I avoided most of them if I'm being honest. I withdrew to places in the building that were empty. If someone came into them, unless they were specifically looking for me, I just moved elsewhere.

I hurt. I kept thinking that all the words that had helped me in therapy had been a huge lie to further this plan to take down the Avengers. I couldn't see why exactly that would be, but she wasn't a therapist. She'd never wanted to help me. So maybe this whole thing was wrong. All the things I had struggled with and only now started coming to terms with reared up again. Building on my fear and isolation. I stopped eating. I barely slept. I just existed in a perpetual state of stress that was eating me alive.

It wasn't until about four days into it when Sam came and found me that I started turning around.

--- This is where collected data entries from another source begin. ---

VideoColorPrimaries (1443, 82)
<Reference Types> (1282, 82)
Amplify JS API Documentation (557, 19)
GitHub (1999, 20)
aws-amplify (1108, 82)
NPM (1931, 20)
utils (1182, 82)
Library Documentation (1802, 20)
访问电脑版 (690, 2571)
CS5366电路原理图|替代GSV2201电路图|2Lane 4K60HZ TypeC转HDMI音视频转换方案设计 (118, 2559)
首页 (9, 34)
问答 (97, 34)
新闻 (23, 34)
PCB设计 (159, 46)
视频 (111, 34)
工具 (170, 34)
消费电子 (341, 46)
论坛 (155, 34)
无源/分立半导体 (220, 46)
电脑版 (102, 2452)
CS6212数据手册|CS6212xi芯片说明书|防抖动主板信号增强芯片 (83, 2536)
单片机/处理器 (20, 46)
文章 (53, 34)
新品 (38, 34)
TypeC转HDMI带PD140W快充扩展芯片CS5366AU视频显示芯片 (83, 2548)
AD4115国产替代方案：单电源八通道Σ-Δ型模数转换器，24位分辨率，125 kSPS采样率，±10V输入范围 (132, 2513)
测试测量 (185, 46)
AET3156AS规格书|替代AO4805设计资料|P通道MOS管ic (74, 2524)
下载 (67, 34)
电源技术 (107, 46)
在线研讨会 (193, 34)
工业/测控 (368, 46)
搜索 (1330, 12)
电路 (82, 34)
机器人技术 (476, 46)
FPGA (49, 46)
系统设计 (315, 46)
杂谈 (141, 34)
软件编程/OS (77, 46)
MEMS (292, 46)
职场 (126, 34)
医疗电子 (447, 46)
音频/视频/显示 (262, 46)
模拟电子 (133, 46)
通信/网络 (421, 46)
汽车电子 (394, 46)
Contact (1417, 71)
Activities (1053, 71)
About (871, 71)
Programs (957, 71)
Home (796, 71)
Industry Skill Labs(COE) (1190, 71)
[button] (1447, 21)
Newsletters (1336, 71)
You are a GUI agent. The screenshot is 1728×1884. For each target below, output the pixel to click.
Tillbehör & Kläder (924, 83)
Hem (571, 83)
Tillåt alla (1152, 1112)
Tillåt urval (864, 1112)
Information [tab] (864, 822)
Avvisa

"Here you are." He said opening the door to the small office I'd hidden myself away in. "Why are you sitting in dark?"

I shrugged. "Just keeping out of the way."

He came over to me and crouched on the floor in front of the chair I was sitting on. "When was the last time you slept?"

I shook my head. "Don't know. It's not ... I can't..."

He wrapped his arms around me and pulled me tight against him. I rested my head on his shoulder and just listened to the slow rhythmic beat of his heart. "Oh, princess. I'm so sorry. We've all been so caught up we forgot you had no experience with this kind of thing."

"Not your fault," I said quietly. "I just want them back."

"I know. We all do." He pressed his lips to the crown of my head. "We're going to get them."

"I want to help, but what can I do? I just thought it best if I stayed out of the way. I was gonna cook. But I don't know this place." I babbled.

"It's okay. We shouldn't have had our heads so far up our asses." He said. "Look, Bruce just sent me down to find you. He wanted you to come look at something for him. But you need sleep. Go have some. Take Steve he hasn't slept since he got here either. He might if he thought it would help you sleep too."

I nodded my head and went looking for Steve. I found him in an operations room with Natasha, Coulson, and May. He looked exhausted. His normal straight posture gone, as he sagged on his feet. Dark circles under his eyes, and three days of facial hair grown in.